The two words that flashed up on my laptop screen had an inevitable finality about them: "imminent failure".
My hard drive was about to give up the ghost.
I'd ignored the warning signs, the digital grating sound those old floppy discs used to make when they had corrupted.
Corruption. Yes, I was about to have first-hand experience of it. Data corruption, that is.
It had been months since my last hard drive backup. I'd been too busy to back up the contents of my 40GB hard drive to a safe location.
Computer technology is pretty reliable these days, so it's easy to become complacent about backups.
But the science of hard drives is an intimidating thing. Lots of magnetic particles constantly organise and reorganise themselves on your computer to store your information. We put a lot of faith in this weird metallurgy.
I made a dash for the closest computer store, P.B. Technologies, and bought a Maxtor 250GB external hard drive. It cost me $291. The laptop had crashed again by the time I got back so I booted it again - for the last time, it would turn out.

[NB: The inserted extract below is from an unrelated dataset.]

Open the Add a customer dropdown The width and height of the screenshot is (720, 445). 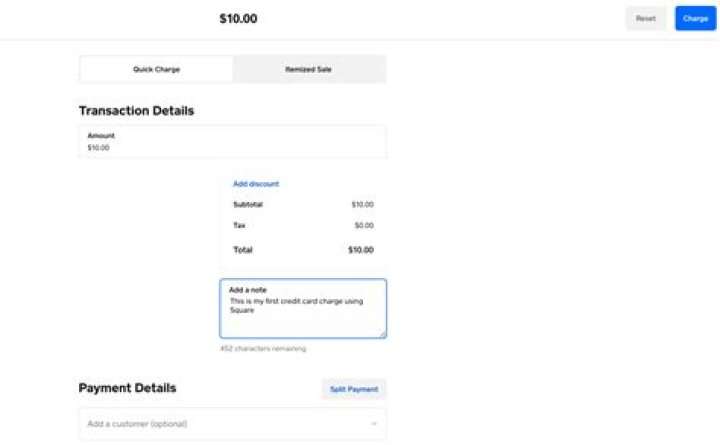point(233,423)
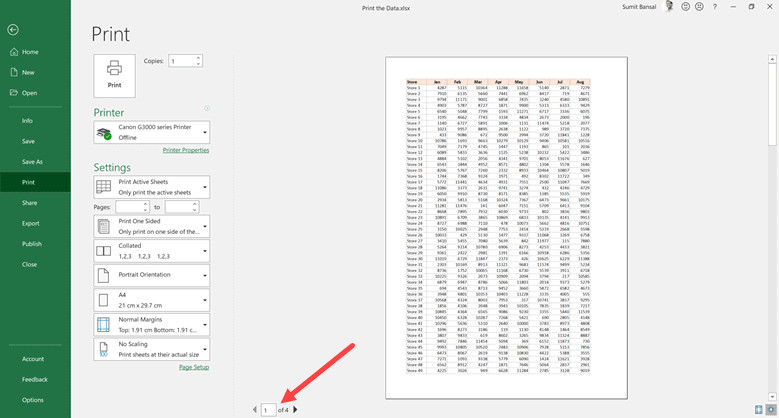Click the current page number field
The image size is (779, 418).
268,410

First to be evacuated was the My Documents folder which contains the drafts of all my articles going back several years. After the crucial Word and Excel documents came a large folder of important PDF documents.
Then photos from my recent trip away, spreadsheets and some website pages I'd been working on. I only had a reboot or two up my sleeve. The whole thing could fail at any moment. I started to sweat as I nursed my computer through its start-up process and through all the warning prompts telling me that various important files no longer worked.

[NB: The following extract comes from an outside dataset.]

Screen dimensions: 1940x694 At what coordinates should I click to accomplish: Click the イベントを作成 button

The laptop hard drive was grinding away, taking an age to perform the simplest of tasks. It staggered on, against the odds for half an hour, then a blue screen, then nothing. It was dead.

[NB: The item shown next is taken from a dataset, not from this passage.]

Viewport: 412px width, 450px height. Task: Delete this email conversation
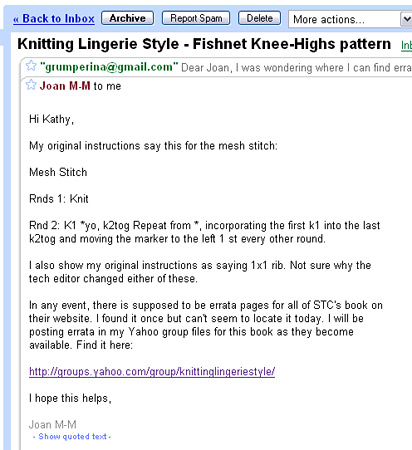259,18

That was it, or so I thought. As I later flicked through the folders of files sitting on my Maxtor external drive it was obvious that were many other files that were overlooked in the panic.
A folder containing dozens of free ebooks, the classics of HG Wells, Jules Verne and Edgar Allan Poe among them, are gone. I can download the books again, they're out of copyright so are freely available as part of the Gutenberg Project (www.gutenberg.org), which seeks to put all of the world's out-of-copyright works of literature online. But it'll be a time-consuming hassle to rebuild the collection.
There are programs unaccounted for. All of the wonderful cities I built in Sim City 4 are mere memories.
The lesson you can take from my hard drive disaster is simple: back up your data regularly in a methodical way.
Don't leave it until the drive that holds all your crucial information starts showing signs of failure.
You don't have to invest in a large external hard drive to do so. If you have a CD or DVD writer in your computer you can burn discs. A typical hard drive of 40GB to 60GB in size will take eight to 10 DVDs to back up. CDs carry less data so you'll need a lot more of them for a full backup.
You can use a backup software package which will create an exact image of the contents of your hard drive, preserving all of the data and the file structure. Norton's Ghost, software originally developed in New Zealand, is one of the most popular backup programs.
It lets you back up to an external hard drive or to discs so you don't have to piece your hard drive back together, folder by folder, if your hardware fails. Life's best lessons are learned the hard way, but learning the value of backing up by losing your data doesn't have to be one of them.